Tony Momrelle (born Anthony Momrelle on 28 April 1973) is a British R&B and jazz singer and is one of the current lead vocalists of the band Incognito.

Before his stint in Incognito, Momrelle was already a solo recording artist who released two studio albums under his name. Also, he was once a member of gospel music group Seven. In a year, he toured with D'Sound.

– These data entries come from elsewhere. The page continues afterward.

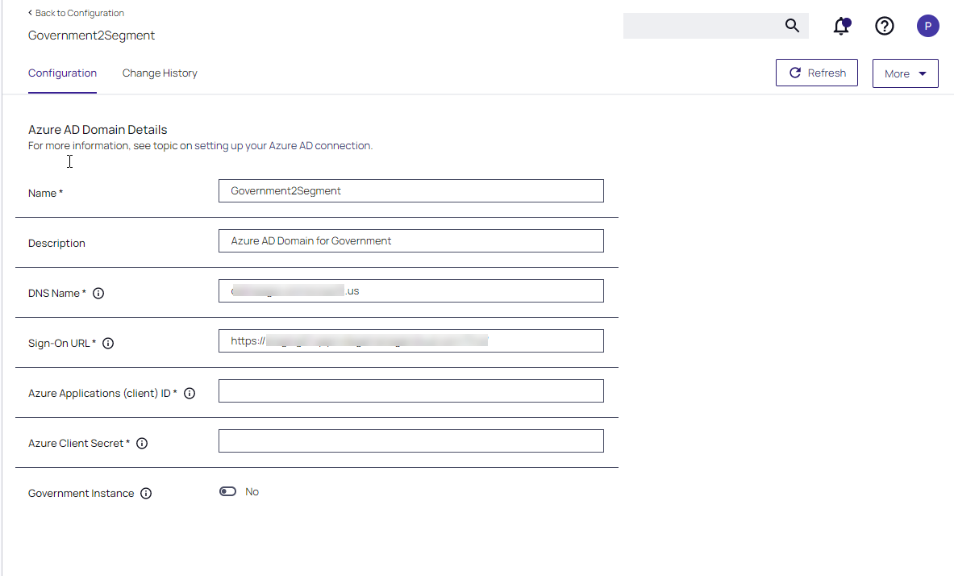Click the Azure Applications (client) ID field

[x=410, y=391]
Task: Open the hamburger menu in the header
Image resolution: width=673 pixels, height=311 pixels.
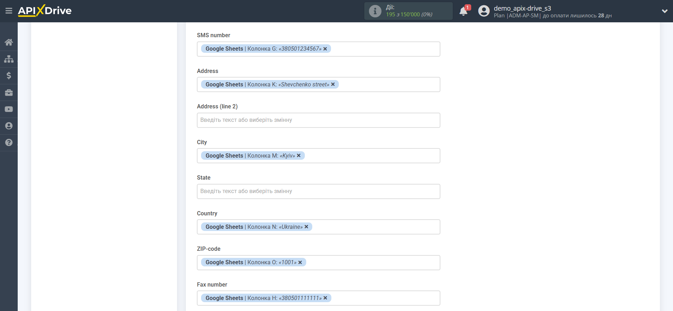Action: pyautogui.click(x=9, y=11)
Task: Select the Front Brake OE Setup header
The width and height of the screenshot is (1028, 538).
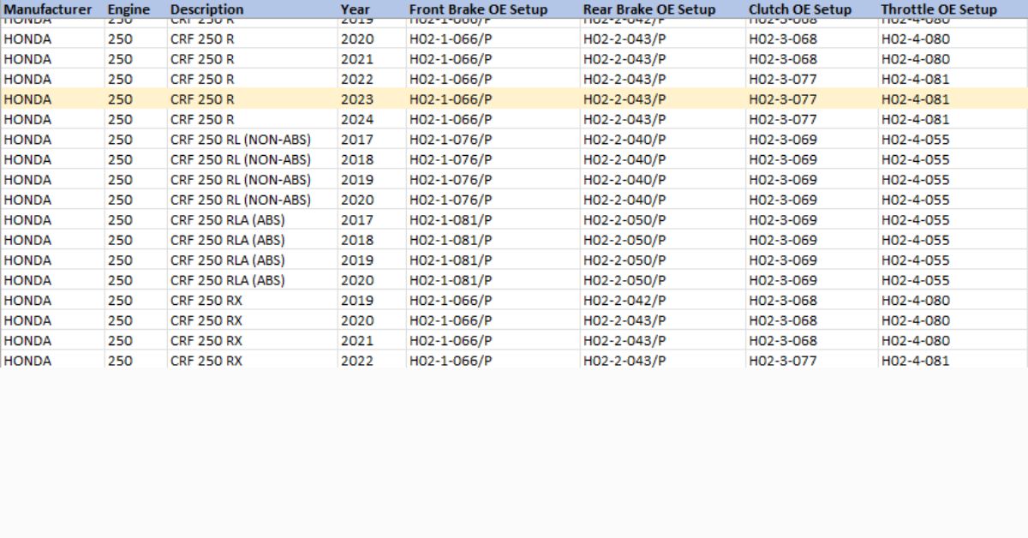Action: tap(478, 9)
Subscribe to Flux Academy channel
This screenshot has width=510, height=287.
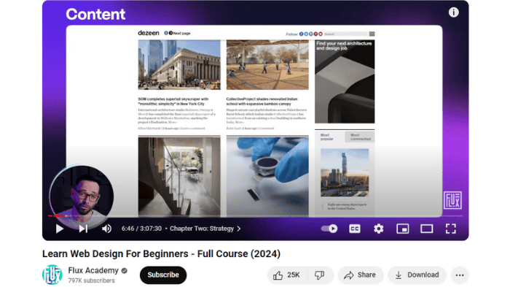click(163, 275)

His success in touring impressed Incognito's frontman, Bluey Maunick, and he offered him the job as the vocalist of the acid-jazz outfit.

He made his Incognito full-debut on the band's 2006 album, Bees + Things + Flowers, in which he contributed as a main vocalist.

His album, 'Keep Pushing' was released in 2015, with 'Keep Pushing (Deluxe Edition)' released in 2016.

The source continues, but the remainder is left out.